**Testo fornito**

-*-*-

Che l’industria musicale sia stata duramente colpita dalla crisi dovuta alla pandemia non è una novità. Fin dai primi mesi erano evidenti quelle che sarebbero state le difficoltà di un settore che ormai da anni viveva già una situazione precaria, tamponata solo dagli introiti derivanti dalle esibizioni dal vivo e dai tour.
È cosa nota come prima dell’arrivo dei servizi di streaming i guadagni per gli artisti e le etichette arrivassero anche dalla vendita dei dischi, cosa che oggi succede sempre meno. La cifra data dai servizi di streaming non è precisamente nota. Secondo alcune stime per Spotify dovrebbe essere intorno a metà di un centesimo a riproduzione, Youtube paga anche meno. Tradotto: per fare uno stipendio, bisogna macinarne di ascolti e visualizzazioni! E senza una vera e propria riforma del settore, richiesta a gran voce da più artisti di diverse nazioni, che possa trovare il modo di riconoscere in modo congruo quanto dovuto agli autori, le difficoltà sono destinate a crescere.
Non stupisce quindi più di tanto che da qualche mese a questa parte si stiano susseguendo notizie di artisti che cedono a terzi i propri interi cataloghi musicali per cifre considerevoli. Clamoroso fu il ping pong dei diritti legati ai capolavori dei Beatles: prima acquistati da Micheal Jackson, poi recuperati in extremis da Paul Mc Cartney e infine, nuovamente, ceduti alla Sony non molto tempo fa.
Gli ultimi in ordine cronologico, dopo Bob Dylan, Neil Young e altri, sono stati gli Aerosmith che hanno ceduto tutta la loro produzione musicale, compresi gli archivi personali, a Universal Music Group per una cifra che, per quanto non nota, possiamo immaginare notevole, visti i 50 anni di musica alle spalle della band. Ma al di là delle questioni legate ai mancati introiti dai live e una tassazione particolarmente bassa applicata al momento su questo tipo di operazioni, potrebbero esserci anche altre ragioni dietro alla scelta di questi artisti.

-*-*-

**Estratto dell'elenco**

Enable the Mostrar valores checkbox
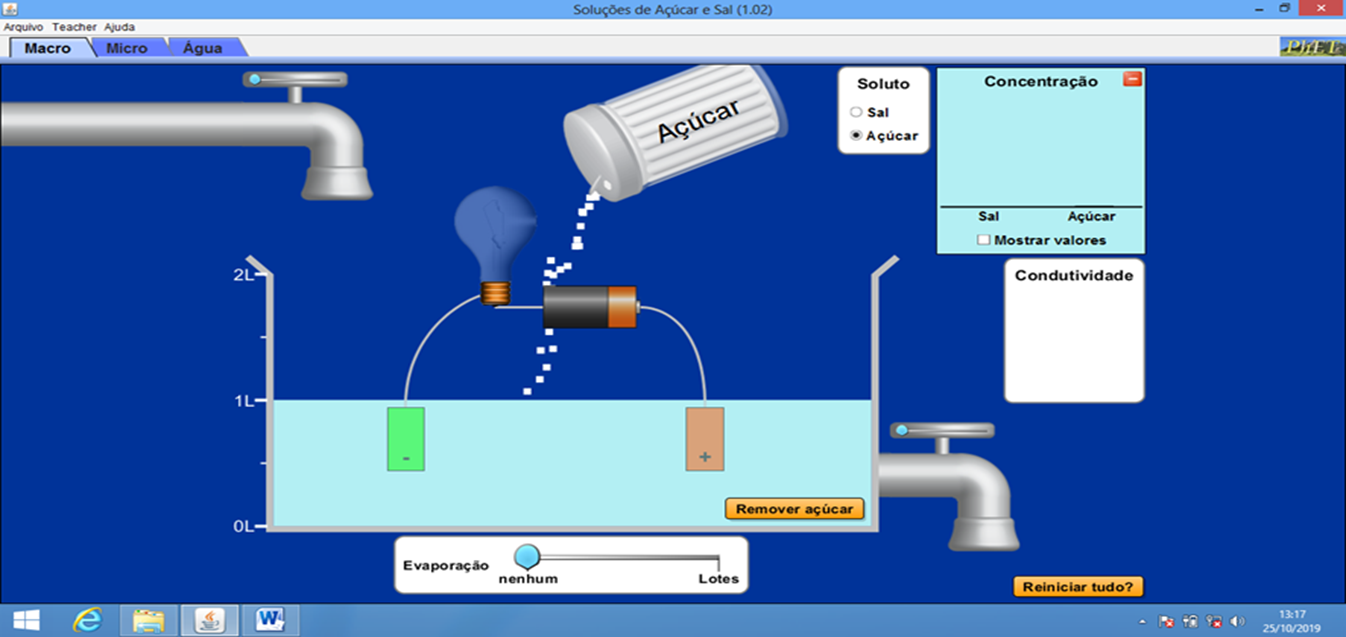 984,240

-*-*-

**Compito richiesto**
Puoi citare alla lettera il passo del testo sull'industria musicale che va da "Gli ultimi in" fino a "di questi artisti." incluso? Per svolgere il lavoro l'elenco non serve.

**Risposta finale**
Gli ultimi in ordine cronologico, dopo Bob Dylan, Neil Young e altri, sono stati gli Aerosmith che hanno ceduto tutta la loro produzione musicale, compresi gli archivi personali, a Universal Music Group per una cifra che, per quanto non nota, possiamo immaginare notevole, visti i 50 anni di musica alle spalle della band. Ma al di là delle questioni legate ai mancati introiti dai live e una tassazione particolarmente bassa applicata al momento su questo tipo di operazioni, potrebbero esserci anche altre ragioni dietro alla scelta di questi artisti.